ASSIGNMENT ->
Please output exactly the part of the records below that opens with the line containing "Task: Click the Password field" and closes with the line containing "Screen dimensions: 849x505", both lines included, and nothing else.

GIVEN DATA ->
• • • •
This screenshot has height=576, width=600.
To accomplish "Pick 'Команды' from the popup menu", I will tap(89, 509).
• • • •
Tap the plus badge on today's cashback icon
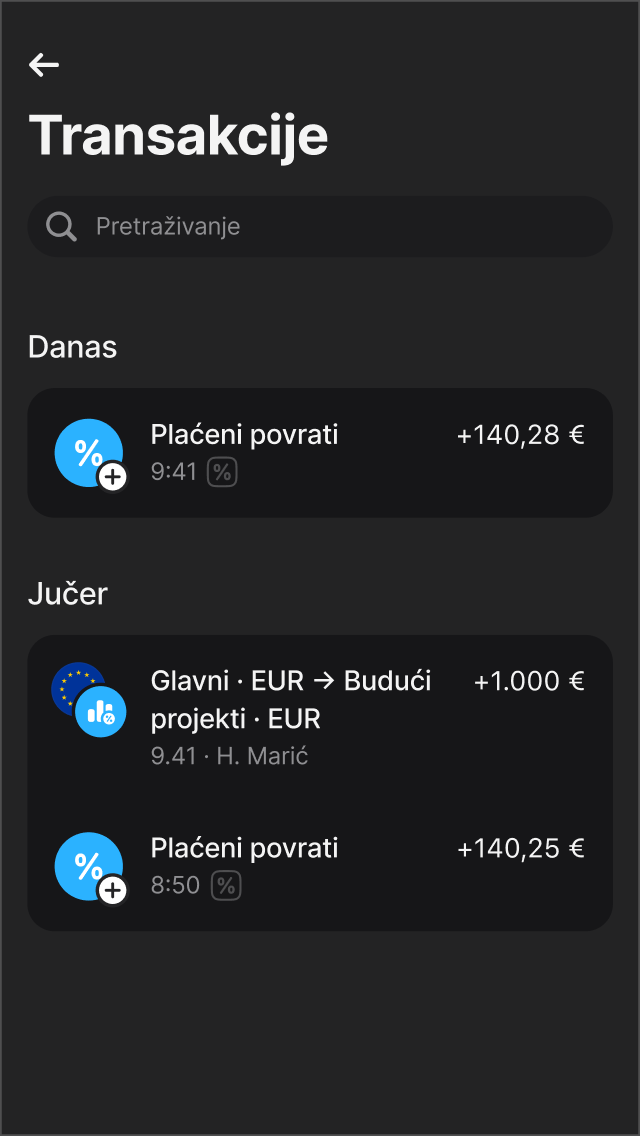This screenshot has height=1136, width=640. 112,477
• • • •
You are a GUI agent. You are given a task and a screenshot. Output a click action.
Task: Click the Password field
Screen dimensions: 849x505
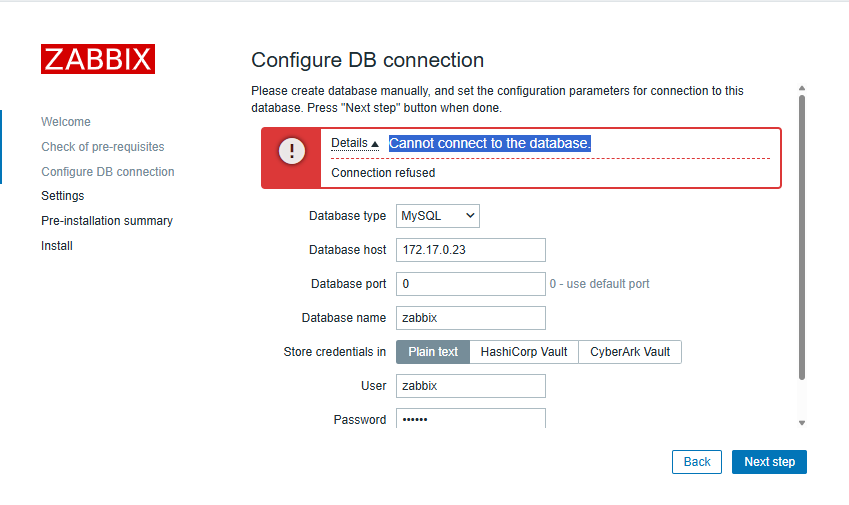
• • • •
RESPONSE BOX ->
Task: Click the Password field
Screen dimensions: 849x505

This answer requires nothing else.